Separate names with a comma.
Discussion in 'Miscellaneous [DB]' started by olps, Oct 1, 2002.
What are some great, renowned double bass makers/luthiers from the past, or present? Thanks.
I'm afraid that "great" and "reknowned" don't necessarily describe the same person. And "reknowned" to whom? I'll venture that next to nobody knows who Lou DeLeone is. But any worthwhile luthier in the northeast does, as do the elite bassists.
I should have said "a bass luthier who makes great basses". I just need to be able to find some info about a bass uthier who makes great basses.
I have played fine basses made by (in alphabetical order) Arnold Schnitzer and Jeff Bollbach. Sorry, Jeff, he's my luthier. Barrie Kolstein made a nice copy of Charlie Urbant's 1699 bass. I have a gem made by Lou DeLeone's father, restored by Arnold, but I guess you want living people.
Uh, Don-I believe alphabetical order would put Bollbach first over Schnitzer.
Arnold - Jeff
Fair is fair.
One of many reasons I like to advise people not to mess with DONOSAUR...
I have been really enjoying my 2000 Romano Solano 3/4 bass which I recently purchased as the second owner. The construction is massive, while the details are very fine (violin corners) with an incredible scroll. I usally name my instruments after women, but this one I am calling "Divine" after the transvestite actor from John Water's cult movie Hairspray.
Excellent, thanks guys.
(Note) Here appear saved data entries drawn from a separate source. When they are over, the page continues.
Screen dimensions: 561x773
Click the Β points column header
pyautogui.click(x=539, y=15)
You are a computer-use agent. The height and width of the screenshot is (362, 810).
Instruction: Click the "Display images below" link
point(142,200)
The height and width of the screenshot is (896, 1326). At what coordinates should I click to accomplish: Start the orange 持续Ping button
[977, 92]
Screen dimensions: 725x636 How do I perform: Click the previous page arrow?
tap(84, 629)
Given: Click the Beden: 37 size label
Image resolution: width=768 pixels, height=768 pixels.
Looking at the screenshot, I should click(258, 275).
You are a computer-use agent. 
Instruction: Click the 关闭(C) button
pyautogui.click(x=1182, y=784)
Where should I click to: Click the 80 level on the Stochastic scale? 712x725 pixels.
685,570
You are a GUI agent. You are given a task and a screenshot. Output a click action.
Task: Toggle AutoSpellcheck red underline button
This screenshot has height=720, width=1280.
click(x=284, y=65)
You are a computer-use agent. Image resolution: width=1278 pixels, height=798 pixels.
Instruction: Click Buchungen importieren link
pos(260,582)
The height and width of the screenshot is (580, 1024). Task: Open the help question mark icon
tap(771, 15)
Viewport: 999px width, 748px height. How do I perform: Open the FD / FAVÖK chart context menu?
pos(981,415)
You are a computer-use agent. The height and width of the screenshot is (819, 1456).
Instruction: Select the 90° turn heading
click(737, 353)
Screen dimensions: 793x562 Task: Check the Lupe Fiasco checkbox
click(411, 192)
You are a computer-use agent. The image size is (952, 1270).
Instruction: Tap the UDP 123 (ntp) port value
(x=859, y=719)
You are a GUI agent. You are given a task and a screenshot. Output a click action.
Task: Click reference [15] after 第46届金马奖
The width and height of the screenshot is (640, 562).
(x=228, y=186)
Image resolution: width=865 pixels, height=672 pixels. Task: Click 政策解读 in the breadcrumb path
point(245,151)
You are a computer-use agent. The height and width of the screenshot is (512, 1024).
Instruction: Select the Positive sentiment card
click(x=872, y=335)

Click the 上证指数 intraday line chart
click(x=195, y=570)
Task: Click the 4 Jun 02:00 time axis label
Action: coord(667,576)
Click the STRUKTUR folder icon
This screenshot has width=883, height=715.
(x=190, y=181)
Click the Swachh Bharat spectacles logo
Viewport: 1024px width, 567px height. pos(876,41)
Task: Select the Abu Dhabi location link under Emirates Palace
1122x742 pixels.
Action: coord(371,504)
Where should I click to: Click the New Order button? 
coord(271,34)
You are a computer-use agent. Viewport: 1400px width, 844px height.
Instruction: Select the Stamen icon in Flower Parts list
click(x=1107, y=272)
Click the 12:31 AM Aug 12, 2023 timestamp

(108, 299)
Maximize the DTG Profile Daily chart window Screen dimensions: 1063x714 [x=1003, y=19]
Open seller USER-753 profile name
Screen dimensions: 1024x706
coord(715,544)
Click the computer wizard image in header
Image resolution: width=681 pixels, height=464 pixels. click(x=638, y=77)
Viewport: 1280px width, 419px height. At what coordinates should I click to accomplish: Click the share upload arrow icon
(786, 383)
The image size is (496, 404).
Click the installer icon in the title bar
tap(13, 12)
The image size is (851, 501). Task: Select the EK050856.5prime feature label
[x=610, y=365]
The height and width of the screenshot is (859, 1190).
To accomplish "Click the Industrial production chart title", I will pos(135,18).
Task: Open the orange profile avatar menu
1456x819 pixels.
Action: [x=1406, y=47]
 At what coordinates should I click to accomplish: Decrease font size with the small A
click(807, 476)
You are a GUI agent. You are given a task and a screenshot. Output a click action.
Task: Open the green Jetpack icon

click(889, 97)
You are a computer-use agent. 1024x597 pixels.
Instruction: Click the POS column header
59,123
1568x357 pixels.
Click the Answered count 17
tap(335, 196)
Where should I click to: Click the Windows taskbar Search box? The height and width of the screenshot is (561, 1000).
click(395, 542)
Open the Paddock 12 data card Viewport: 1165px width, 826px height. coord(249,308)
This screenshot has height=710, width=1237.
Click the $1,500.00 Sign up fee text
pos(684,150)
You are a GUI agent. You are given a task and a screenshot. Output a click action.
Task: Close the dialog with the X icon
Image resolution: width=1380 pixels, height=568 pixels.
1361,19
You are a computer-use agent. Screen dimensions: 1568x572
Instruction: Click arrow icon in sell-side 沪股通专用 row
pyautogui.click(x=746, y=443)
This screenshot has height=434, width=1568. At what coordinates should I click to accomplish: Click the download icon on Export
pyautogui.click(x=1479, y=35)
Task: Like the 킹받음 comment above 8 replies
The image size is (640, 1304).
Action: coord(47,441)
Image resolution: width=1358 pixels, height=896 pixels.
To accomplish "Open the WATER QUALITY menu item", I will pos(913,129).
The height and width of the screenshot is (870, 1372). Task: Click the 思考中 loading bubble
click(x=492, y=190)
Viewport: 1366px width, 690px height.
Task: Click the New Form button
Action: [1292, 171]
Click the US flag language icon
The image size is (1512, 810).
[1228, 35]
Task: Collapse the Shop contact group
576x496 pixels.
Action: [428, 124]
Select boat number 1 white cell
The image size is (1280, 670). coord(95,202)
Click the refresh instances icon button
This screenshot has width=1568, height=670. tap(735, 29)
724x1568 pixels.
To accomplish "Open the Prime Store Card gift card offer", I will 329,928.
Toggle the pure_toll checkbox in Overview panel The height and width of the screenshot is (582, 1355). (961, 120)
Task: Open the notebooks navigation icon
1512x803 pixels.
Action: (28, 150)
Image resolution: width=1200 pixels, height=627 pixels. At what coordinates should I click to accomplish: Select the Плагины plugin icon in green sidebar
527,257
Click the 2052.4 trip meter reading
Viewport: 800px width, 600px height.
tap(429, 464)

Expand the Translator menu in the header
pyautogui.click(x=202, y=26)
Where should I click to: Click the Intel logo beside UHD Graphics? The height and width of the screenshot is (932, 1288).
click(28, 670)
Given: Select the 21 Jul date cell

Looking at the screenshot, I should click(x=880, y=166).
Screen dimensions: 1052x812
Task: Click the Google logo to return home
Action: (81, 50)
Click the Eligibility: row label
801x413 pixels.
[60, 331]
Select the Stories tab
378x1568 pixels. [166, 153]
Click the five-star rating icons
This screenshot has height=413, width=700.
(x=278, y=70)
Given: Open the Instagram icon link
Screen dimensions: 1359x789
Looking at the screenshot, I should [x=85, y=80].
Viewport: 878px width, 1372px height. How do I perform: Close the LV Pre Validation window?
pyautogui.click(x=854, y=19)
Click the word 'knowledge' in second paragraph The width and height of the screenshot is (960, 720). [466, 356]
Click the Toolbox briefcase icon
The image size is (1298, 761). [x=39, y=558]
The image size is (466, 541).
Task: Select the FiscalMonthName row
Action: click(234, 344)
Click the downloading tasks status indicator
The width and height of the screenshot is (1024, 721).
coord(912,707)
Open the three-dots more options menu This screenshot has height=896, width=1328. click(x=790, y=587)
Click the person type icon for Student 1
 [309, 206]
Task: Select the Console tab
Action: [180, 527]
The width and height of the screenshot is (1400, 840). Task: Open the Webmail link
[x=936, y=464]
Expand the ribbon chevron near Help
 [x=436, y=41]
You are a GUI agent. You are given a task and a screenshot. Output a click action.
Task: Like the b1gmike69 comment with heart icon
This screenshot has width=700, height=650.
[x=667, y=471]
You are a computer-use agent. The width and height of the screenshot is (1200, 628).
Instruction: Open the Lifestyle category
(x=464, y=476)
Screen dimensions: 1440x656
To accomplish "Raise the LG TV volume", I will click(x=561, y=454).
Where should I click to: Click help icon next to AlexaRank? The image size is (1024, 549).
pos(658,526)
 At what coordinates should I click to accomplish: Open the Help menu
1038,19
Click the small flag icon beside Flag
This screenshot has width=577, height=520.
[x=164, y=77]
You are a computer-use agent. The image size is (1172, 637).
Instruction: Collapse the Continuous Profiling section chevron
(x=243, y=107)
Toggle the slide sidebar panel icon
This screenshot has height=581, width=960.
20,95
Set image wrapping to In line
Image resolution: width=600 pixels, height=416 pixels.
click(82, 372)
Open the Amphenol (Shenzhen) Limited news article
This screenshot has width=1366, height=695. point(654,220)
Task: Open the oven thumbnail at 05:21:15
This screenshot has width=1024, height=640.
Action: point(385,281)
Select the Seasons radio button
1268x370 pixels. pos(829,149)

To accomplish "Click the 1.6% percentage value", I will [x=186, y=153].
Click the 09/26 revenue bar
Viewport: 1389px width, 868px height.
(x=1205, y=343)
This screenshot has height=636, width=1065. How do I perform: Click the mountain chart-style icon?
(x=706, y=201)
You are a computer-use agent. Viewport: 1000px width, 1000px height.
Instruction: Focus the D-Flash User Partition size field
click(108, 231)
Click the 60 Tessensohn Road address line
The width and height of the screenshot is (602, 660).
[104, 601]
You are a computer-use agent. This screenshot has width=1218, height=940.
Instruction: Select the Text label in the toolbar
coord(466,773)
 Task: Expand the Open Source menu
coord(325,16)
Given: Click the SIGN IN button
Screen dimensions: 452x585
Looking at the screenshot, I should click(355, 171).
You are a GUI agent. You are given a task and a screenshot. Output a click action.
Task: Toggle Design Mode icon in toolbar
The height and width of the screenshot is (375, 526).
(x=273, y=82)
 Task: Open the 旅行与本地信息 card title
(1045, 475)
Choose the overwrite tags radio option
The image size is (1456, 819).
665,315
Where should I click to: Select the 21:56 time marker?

Can anyone throw out some names of past luthiers? Prefereably ones that had built basses for great players (ie Dragonetti, Bottesini etc.). Thanks alto!
Gasparo da Salo; Maggini; The Testore family (there were 3 or 4 of them that made basses); I think Bottesini played a Maggini, Dragonetti a Testore; Joseph and Vincenzo Panormo.
More current bass-makers for your research: Dan Hachez (New Mexico), Thomas Martin (England), Michael Krahmer (Germany), Horst Gruenert (Germany), Stefan Krattemacher (England), Sirletto Brothers (Italy), Luciano Bini (Italy), Jean Auray (France). My apologies to anyone whose name I have mispelled and others I've omitted.
That's misspelled, Arnold.
Happy now, Jeff?
This could be a big undertaking-especially if we wanted to list dead guys. There'd be many hundreds. Prolly best to try to dent modern makers-those are the only really good basses that most of us could afford anyway. A few not mentioned so far would be Steve Reilly, Patrick Charton[France], BJ Kolstien, and of course our own Bob Branstetter and Nick Lloyd. The Kruz guys at KC Strings. Robbie MacIntosh. James Hamm[blame Canada?], who made a bass for Gary Karr with an adjustable neck.
BTW, no apologies to anyone whose name I MISSPELLED or omitted. In fact they can kiss my arse.
I guess I can sleep well tonite knowing that none of my basses have been named after transvestite actors. [Not that there's anything wrong with that!]
Since Arnold is selling one of my basses, my little joke could cost me big-time.
Are there any luthiers how specialise in coping old master luthiers instruments?
Hannah Mayne from Albuquerque, NM makes very nice basses, more in the custom realm rather than reproductions.
I love Mike Shank in PA. shankstrings.com I believe.